Yves Mercier à l'avant de l'échappée dans la montée du Perthus - © sportimagen.comAlors que la course quitte le littoral à Tossa de Mar, et qu'elle entreprend la remontée vers Llagostera, l'échappée décisive se dessine dans les premiers lacets des contreforts de la garrigue méditerranéenne.
Vingt-neuf hommes se retrouvent aux avant postes. Il y a là Roger (Le Boulou), Jeannin, Massing, Pinot, Soupe, Vuillier (Etupes), Simon (UV Aube), Cumont, Malle (Ste Austreberthe), Gaoua (Hagueneau), Sevin (St Etienne), Brouzes, Molmy (Nogent), Clain (St Cyr Tours), Colomé (Olot), Lamiraud (Caladois), Bourlot (Lyon), Grammaire, Mercier, Zangerle (Dijon), Moinard (Clermont), Mas, Penven (Villeneuve), Bagot, Courteille, Halleguen, Hardy, Hoareau et Vichot (France Espoirs).L'échappée vit une entente franche et cordiale, malgré la disproportion en nombre d'éléments qui affecte cette représentation.
Au premier tiers de la course, il semble possible que le peloton puisse anéantir l'oeuvre des fugitifs, alors que l'écart dépasse tout juste la minute. Cette annonce diffusée provoque une réaction des hommes à l'avant, qui redoublent d'efforts. La détermination s'affiche et la cause devient vite entendue : le vainqueur appartiendra au groupe des vingt-neuf.

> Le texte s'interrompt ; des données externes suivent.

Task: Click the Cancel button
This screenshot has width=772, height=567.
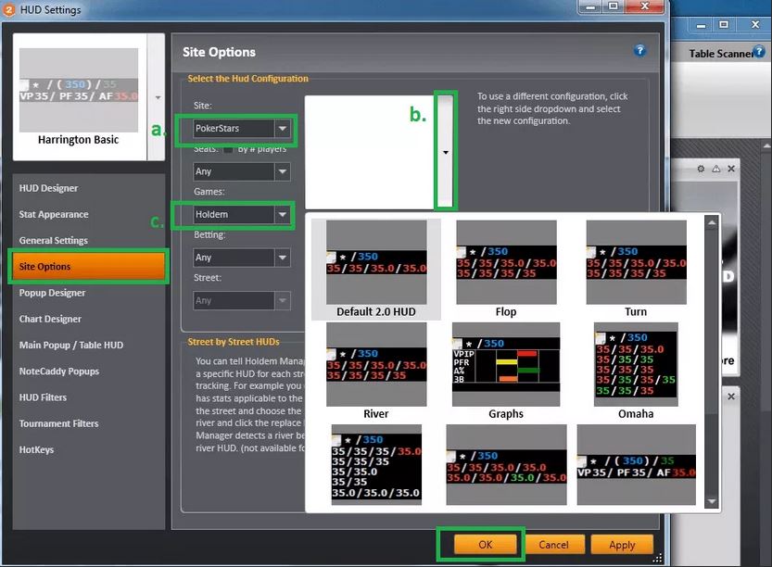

Le passage du Perthus dans un premier temps, les deux boucles finales de vingt kilomètres dans un second temps, servent de rampe de lancement aux hommes forts du moment qui caracolent aux avant postes. Les formations d'Etupes et de France Espoirs légèrement émoussées par les efforts qu'elles ont consenti depuis le départ, manquent de ressources et de ce fait ratent le coche.
Guillaume Malle, plus opportuniste, trouve la faille à deux kilomètres de l'arrivée et l'emporte de bien belle manière, en solitaire.